I couldn’t believe it. I thought certainly it was a mistake. One of the co-founders of Verbling, Jake, wanted to Skype with me, an average high school kid?

I replied back with more excitement than a little kid visiting Disneyland for the first time. After I Skyped him, he offered me a job as an administrator on the website. I didn’t sleep for the next two weeks.

Life seemed too good to be true. I felt giddy as can be at the fact that I was getting paid to work with the engineers and speak Spanish and English with people from all over the world. Right then, I knew I had the most awesome job in the world. I became so passionate about language learning and learning about other cultures. I knew I was exactly where I wanted to be and that my desire was to make this company succeed.

After a few months, I hired a few friends from high school, which grew into the administration team that I lead. We were a great team. There were 7 of us and we were fantastic. We made sure the site was working properly and kept the Verbling community safe for all the users.

Then in November, I moved up to start teaching English. I felt so grateful to be given the opportunity to teach. I fell in love with it and it hit me! Whatever I end up doing after I graduate from college, teaching will be involved. It’s such a rewarding experience to teach and inspire students who are thirsty for knowledge. Languages are my passion and my job allows me to earn money for sharing that passion. I feel extremely appreciative.
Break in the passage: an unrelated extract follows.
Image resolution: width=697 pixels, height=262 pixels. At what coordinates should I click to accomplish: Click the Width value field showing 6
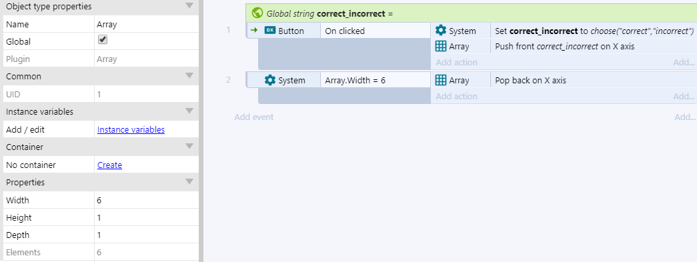tap(146, 200)
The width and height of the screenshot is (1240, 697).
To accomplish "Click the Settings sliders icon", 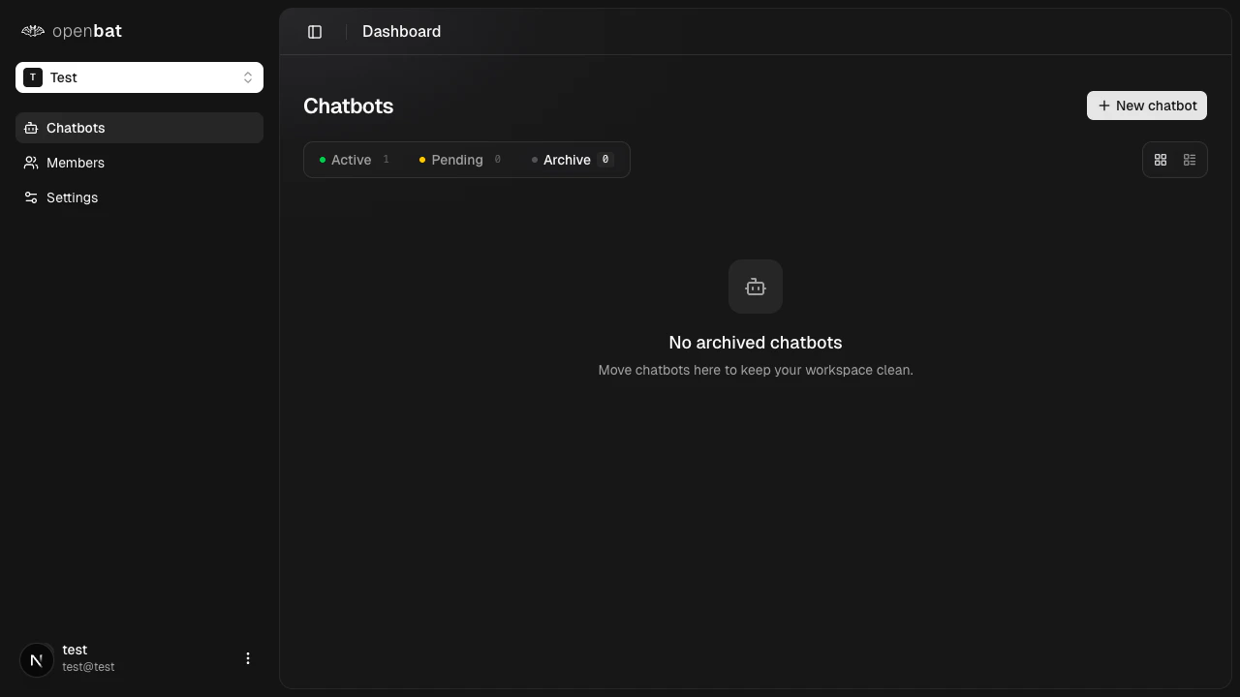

Tomorrow, I begin a new path in my voyage with such an amazing team-an internship right in the heart of San Francisco at Verbling. I will fly out of Phoenix and into Laguna Niguel to spend a day with my family before heading to San Francisco on Friday. On Monday, I will start my first day working as an intern at Verbling. I cannot explain the joy and excitement built up inside of me to be able to participate in the early stages of a company that will change language-learning education forever.  It wouldn’t even be possible with the generous monetary award I have been granted by the University of Arizona Honors College. After I return from Argentina, I will share my experience with others at the university because I want to give advice and tell stories that will encourage others to embark on similar journeys.

I decided to write this post because most people don’t know how I ended up where I am. They think I got lucky. However, that’s not the case. I took a leap of faith and sent a “cold email,” not knowing where it would lead and here I am- about to embark on a month-long learning experience in San Francisco. This is my story that I have created for myself. Now it’s time for you to create yours.